### DATA TO USE

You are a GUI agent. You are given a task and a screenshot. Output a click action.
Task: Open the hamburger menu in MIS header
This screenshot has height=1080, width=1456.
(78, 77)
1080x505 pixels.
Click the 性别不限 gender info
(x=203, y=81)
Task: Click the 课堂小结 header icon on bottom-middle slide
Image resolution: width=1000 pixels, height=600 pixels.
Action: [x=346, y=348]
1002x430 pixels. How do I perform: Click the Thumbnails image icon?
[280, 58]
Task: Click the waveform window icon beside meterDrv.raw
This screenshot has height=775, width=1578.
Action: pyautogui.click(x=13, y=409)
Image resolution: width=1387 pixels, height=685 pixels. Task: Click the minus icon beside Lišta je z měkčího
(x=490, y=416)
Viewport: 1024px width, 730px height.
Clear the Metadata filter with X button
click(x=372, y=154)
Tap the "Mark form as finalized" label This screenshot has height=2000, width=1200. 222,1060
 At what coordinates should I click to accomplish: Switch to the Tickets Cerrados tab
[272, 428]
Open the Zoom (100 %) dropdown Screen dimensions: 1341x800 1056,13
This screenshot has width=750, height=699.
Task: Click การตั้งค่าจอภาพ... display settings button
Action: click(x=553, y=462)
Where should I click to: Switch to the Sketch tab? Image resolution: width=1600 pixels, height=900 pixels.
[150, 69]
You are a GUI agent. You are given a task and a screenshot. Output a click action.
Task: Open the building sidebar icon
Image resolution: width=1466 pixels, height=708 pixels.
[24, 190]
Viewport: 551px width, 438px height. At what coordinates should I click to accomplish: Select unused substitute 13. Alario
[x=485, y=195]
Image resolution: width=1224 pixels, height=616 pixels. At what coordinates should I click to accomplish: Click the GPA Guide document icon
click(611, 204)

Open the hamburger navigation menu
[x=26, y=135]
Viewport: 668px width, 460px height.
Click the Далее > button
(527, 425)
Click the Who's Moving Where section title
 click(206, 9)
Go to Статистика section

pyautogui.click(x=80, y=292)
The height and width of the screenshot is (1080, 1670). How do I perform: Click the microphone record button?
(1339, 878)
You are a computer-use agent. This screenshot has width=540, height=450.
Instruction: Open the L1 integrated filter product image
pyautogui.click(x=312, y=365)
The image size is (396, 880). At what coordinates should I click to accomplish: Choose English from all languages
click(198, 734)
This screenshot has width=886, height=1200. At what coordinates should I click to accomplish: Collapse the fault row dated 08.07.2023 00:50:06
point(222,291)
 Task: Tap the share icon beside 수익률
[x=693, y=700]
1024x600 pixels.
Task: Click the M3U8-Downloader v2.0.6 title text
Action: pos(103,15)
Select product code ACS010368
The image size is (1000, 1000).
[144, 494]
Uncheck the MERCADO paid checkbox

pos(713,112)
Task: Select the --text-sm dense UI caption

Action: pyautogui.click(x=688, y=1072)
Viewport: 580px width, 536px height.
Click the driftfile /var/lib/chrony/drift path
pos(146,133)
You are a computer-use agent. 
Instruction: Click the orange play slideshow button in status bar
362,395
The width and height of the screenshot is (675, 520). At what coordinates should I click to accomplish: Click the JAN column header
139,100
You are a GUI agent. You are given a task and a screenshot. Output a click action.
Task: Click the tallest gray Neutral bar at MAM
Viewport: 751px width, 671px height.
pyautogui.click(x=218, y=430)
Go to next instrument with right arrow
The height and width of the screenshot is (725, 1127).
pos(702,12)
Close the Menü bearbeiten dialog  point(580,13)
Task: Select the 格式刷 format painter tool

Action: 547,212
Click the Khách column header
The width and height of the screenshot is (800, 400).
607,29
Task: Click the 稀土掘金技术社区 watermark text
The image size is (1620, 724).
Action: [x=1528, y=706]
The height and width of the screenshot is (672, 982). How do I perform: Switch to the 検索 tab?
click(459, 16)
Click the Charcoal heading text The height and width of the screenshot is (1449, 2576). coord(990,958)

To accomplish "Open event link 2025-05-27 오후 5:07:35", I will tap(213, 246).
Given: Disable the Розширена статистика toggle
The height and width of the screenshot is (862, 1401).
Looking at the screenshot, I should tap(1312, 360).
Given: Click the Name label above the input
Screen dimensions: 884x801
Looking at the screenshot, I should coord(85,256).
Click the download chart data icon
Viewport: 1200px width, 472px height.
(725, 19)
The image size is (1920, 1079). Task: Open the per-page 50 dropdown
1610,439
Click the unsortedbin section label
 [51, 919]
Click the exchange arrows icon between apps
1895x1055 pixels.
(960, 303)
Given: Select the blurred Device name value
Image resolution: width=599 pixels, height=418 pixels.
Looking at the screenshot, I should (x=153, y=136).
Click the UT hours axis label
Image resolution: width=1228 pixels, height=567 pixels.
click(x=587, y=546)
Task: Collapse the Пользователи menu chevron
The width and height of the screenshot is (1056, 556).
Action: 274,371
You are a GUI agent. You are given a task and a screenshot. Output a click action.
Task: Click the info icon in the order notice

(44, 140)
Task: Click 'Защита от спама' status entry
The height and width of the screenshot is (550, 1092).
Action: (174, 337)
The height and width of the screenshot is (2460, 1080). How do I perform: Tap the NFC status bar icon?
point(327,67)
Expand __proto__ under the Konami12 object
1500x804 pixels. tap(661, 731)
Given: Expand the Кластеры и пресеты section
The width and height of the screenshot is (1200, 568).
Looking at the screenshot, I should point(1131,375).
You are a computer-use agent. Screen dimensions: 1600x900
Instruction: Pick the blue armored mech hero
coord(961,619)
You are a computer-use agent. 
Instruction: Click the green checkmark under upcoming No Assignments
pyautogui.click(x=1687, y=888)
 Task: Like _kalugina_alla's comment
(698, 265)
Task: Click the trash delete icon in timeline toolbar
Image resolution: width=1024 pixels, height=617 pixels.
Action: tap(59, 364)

### WHAT THIS TASK INVOLVES
Write out the entries above word for word.

### OUTPUT OF THE TASK
You are a GUI agent. You are given a task and a screenshot. Output a click action.
Task: Open the hamburger menu in MIS header
This screenshot has height=1080, width=1456.
(78, 77)
1080x505 pixels.
Click the 性别不限 gender info
(x=203, y=81)
Task: Click the 课堂小结 header icon on bottom-middle slide
Image resolution: width=1000 pixels, height=600 pixels.
Action: [x=346, y=348]
1002x430 pixels. How do I perform: Click the Thumbnails image icon?
[280, 58]
Task: Click the waveform window icon beside meterDrv.raw
This screenshot has height=775, width=1578.
Action: pyautogui.click(x=13, y=409)
Image resolution: width=1387 pixels, height=685 pixels. Task: Click the minus icon beside Lišta je z měkčího
(x=490, y=416)
Viewport: 1024px width, 730px height.
Clear the Metadata filter with X button
click(x=372, y=154)
Tap the "Mark form as finalized" label This screenshot has height=2000, width=1200. 222,1060
 At what coordinates should I click to accomplish: Switch to the Tickets Cerrados tab
[272, 428]
Open the Zoom (100 %) dropdown Screen dimensions: 1341x800 1056,13
This screenshot has width=750, height=699.
Task: Click การตั้งค่าจอภาพ... display settings button
Action: click(x=553, y=462)
Where should I click to: Switch to the Sketch tab? Image resolution: width=1600 pixels, height=900 pixels.
[150, 69]
You are a GUI agent. You are given a task and a screenshot. Output a click action.
Task: Open the building sidebar icon
Image resolution: width=1466 pixels, height=708 pixels.
[24, 190]
Viewport: 551px width, 438px height. At what coordinates should I click to accomplish: Select unused substitute 13. Alario
[x=485, y=195]
Image resolution: width=1224 pixels, height=616 pixels. At what coordinates should I click to accomplish: Click the GPA Guide document icon
click(611, 204)

Open the hamburger navigation menu
[x=26, y=135]
Viewport: 668px width, 460px height.
Click the Далее > button
(527, 425)
Click the Who's Moving Where section title
 click(206, 9)
Go to Статистика section

pyautogui.click(x=80, y=292)
The height and width of the screenshot is (1080, 1670). How do I perform: Click the microphone record button?
(1339, 878)
You are a computer-use agent. This screenshot has width=540, height=450.
Instruction: Open the L1 integrated filter product image
pyautogui.click(x=312, y=365)
The image size is (396, 880). At what coordinates should I click to accomplish: Choose English from all languages
click(198, 734)
This screenshot has width=886, height=1200. At what coordinates should I click to accomplish: Collapse the fault row dated 08.07.2023 00:50:06
point(222,291)
 Task: Tap the share icon beside 수익률
[x=693, y=700]
1024x600 pixels.
Task: Click the M3U8-Downloader v2.0.6 title text
Action: pos(103,15)
Select product code ACS010368
The image size is (1000, 1000).
[144, 494]
Uncheck the MERCADO paid checkbox

pos(713,112)
Task: Select the --text-sm dense UI caption

Action: pyautogui.click(x=688, y=1072)
Viewport: 580px width, 536px height.
Click the driftfile /var/lib/chrony/drift path
pos(146,133)
You are a computer-use agent. 
Instruction: Click the orange play slideshow button in status bar
362,395
The width and height of the screenshot is (675, 520). At what coordinates should I click to accomplish: Click the JAN column header
139,100
You are a GUI agent. You are given a task and a screenshot. Output a click action.
Task: Click the tallest gray Neutral bar at MAM
Viewport: 751px width, 671px height.
pyautogui.click(x=218, y=430)
Go to next instrument with right arrow
The height and width of the screenshot is (725, 1127).
pos(702,12)
Close the Menü bearbeiten dialog  point(580,13)
Task: Select the 格式刷 format painter tool

Action: 547,212
Click the Khách column header
The width and height of the screenshot is (800, 400).
607,29
Task: Click the 稀土掘金技术社区 watermark text
The image size is (1620, 724).
Action: [x=1528, y=706]
The height and width of the screenshot is (672, 982). How do I perform: Switch to the 検索 tab?
click(459, 16)
Click the Charcoal heading text The height and width of the screenshot is (1449, 2576). coord(990,958)

To accomplish "Open event link 2025-05-27 오후 5:07:35", I will tap(213, 246).
Given: Disable the Розширена статистика toggle
The height and width of the screenshot is (862, 1401).
Looking at the screenshot, I should tap(1312, 360).
Given: Click the Name label above the input
Screen dimensions: 884x801
Looking at the screenshot, I should coord(85,256).
Click the download chart data icon
Viewport: 1200px width, 472px height.
(725, 19)
The image size is (1920, 1079). Task: Open the per-page 50 dropdown
1610,439
Click the unsortedbin section label
 [51, 919]
Click the exchange arrows icon between apps
1895x1055 pixels.
(960, 303)
Given: Select the blurred Device name value
Image resolution: width=599 pixels, height=418 pixels.
Looking at the screenshot, I should (x=153, y=136).
Click the UT hours axis label
Image resolution: width=1228 pixels, height=567 pixels.
click(x=587, y=546)
Task: Collapse the Пользователи menu chevron
The width and height of the screenshot is (1056, 556).
Action: 274,371
You are a GUI agent. You are given a task and a screenshot. Output a click action.
Task: Click the info icon in the order notice

(44, 140)
Task: Click 'Защита от спама' status entry
The height and width of the screenshot is (550, 1092).
Action: (174, 337)
The height and width of the screenshot is (2460, 1080). How do I perform: Tap the NFC status bar icon?
point(327,67)
Expand __proto__ under the Konami12 object
1500x804 pixels. tap(661, 731)
Given: Expand the Кластеры и пресеты section
The width and height of the screenshot is (1200, 568).
Looking at the screenshot, I should point(1131,375).
You are a computer-use agent. Screen dimensions: 1600x900
Instruction: Pick the blue armored mech hero
coord(961,619)
You are a computer-use agent. 
Instruction: Click the green checkmark under upcoming No Assignments
pyautogui.click(x=1687, y=888)
 Task: Like _kalugina_alla's comment
(698, 265)
Task: Click the trash delete icon in timeline toolbar
Image resolution: width=1024 pixels, height=617 pixels.
Action: tap(59, 364)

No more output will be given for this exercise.